Karena itulah awalnya saya hanya akan memeriksa kelengkapan pendaftaran dan kemudian menyuruh mereka pulang. Namun, saat ngobrol, pengantin laki-laki bilang bahwa ia datang langsung dari rumahnya di kecamatan Maleber, kurang lebih 50 kilo dari kecamatan ini, khusus untuk mengikuti penataran calon pengantin. Saya benar-benar tak tega menyuruhnya pulang. Maka, sekali lagi keluarlah petuah dari Naib Kramat—julukan ini saya dapatkan karena saya tinggal di Kramatmulya. Saya hanya membahas satu topik dalam kesempatan itu, yaitu tentang keridhaan untuk menikah sebagaimana tercantum pada lembar form N3—Surat Persetujuan Mempelai. Jelasnya, masing-masing pihak, calon suami dan calon istri, ridha menikah dengan pasangannya tanpa ada paksaan dari siapa pun. Soal keridhaan ini benar-benar penting karena tanpa keridhaan kedua pihak, kelak setelah menikah, suami akan mencampakkan istri, dan istri mengabaikan suami. Sebab, mereka tidak ridha menerima kekurangan yang ada pada diri pasangannya, entah kurang tinggi, kurang gemuk, kurang mancung, kurang gigi, atau kurang duit.
Ketika berpacaran biasanya kedua pihak menunjukkan bagian terbaik diri mereka. Dari kajian psikologi, defense mechanism—mekanisme pertahanan diri—mendorong mereka menyembunyikan keburukan diri sendiri, baik sifat, latar belakang, atau pun kecenderungan buruknya. Setelah menikah, biasanya sifat-sifat buruk, seperti mudah marah, pencemburu, pelit, dan lain-lain muncul ke permukaan, karena saat itu mekanisme pertahanan diri menjadi longgar. Sebelum menikah, sistem sensor belahan jiwa kita menahan keluarnya sifat-sifat buruk di hadapan pasangan sehingga yang muncul lebih banyak perilaku baik nan terpuji. Saat pacaran, seorang laki-laki tampak sangat perhatian, setiap malam nelpon, setiap saat nge-PING, menanyakan kabar. Saat tahu pacarnya sakit perut, ia ungkapkan perhatian penuh, menyuruhnya ke dokter, bahkan mengantar dan membayari ongkos dokter. Setiap saat menanyakan:
“Hai, kamu sudah makan belum? Ayo dong makan, nanti kamu sakit…”
“Makan yuuk…”
“Hi, sedang apa? Kangen banged nich…”
“Ga apa-apa Say, kamu pake saja, duitku kan duitmu juga… yang penting kuliahmu bisa segera beres…”

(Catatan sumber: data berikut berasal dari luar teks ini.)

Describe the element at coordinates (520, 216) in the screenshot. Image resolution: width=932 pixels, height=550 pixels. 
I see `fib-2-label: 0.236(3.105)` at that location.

Setelah menikah, bawah sadar kita berkata kepada sifat buruk, “Oke… udah aman, kau bisa keluar sekarang.”
Jadi, setelah menikah, saat istri sakit, si suami mengeluarkan uang dari dompetnya, lalu berkata, “Ke dokter gih..” atau yang lebih parah, “Cengeng banget sih, baru sakit perut gitu aja humarurung terus …” (Humarurung: Ungkapan lirih karena sakit, biasanya hanya berupa rangkaian huruf, seperti uuuuhhh disertai raut muka menahan sakit).

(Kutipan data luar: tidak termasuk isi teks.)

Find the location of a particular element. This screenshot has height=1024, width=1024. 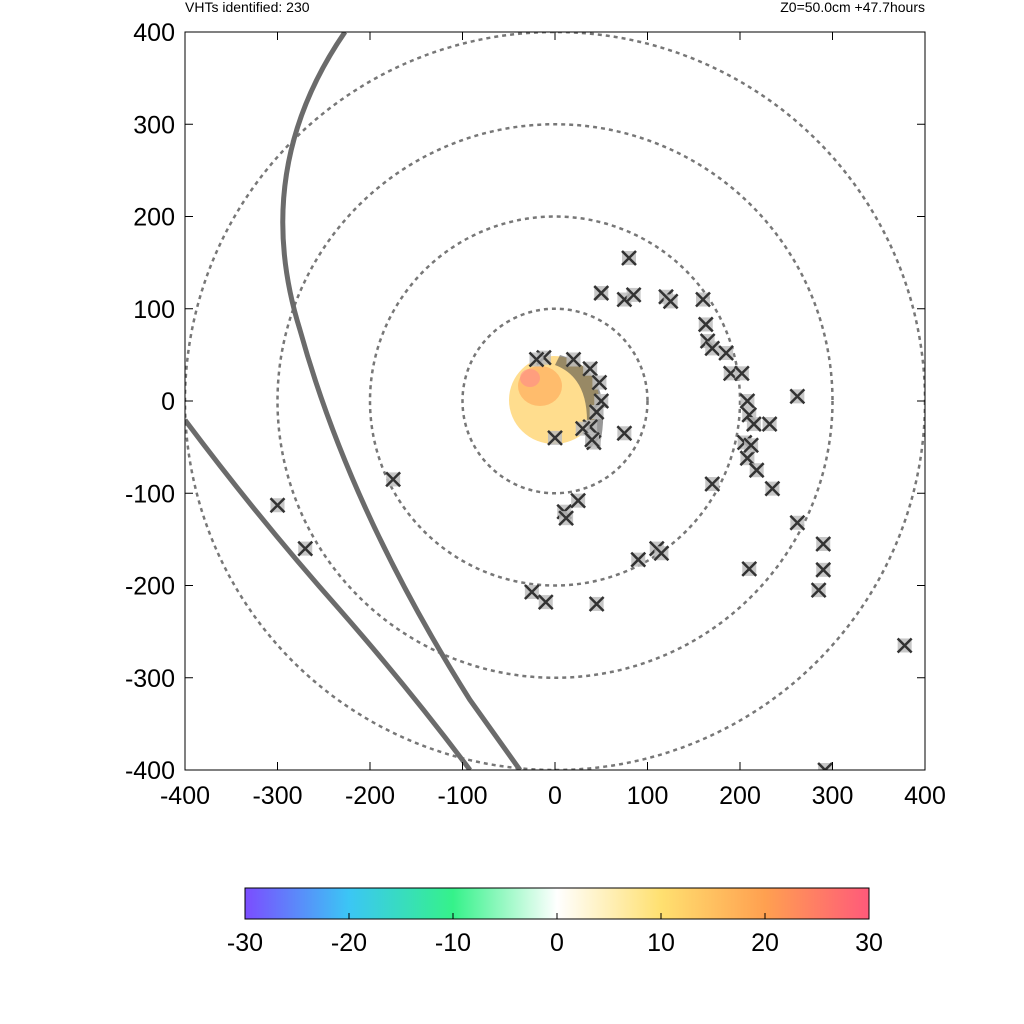

colorbar-tick-label: 10 is located at coordinates (661, 943).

Saat istri butuh duit, sang suami bilang, “Gila… kan baru kemaren duit gajian gue kasih semua… masa uda abis lagi?!”
Atau, “Mana, coba aku mau liat catatan pengeluaranmu!”

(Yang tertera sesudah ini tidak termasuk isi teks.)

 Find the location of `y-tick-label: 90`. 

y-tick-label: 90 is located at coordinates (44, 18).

Dialog-dialog macam itu sangat mungkin terjadi. Jika tidak ada dialog verbal, mungkin non verbal, seperti dialog pake buku, piring, atau HP yang dilempar. Karena itulah keridhaan menerima pasangan mutlak diperlukan sehingga masing-masing bisa menerima keburukan dan kekurangan pasangannya.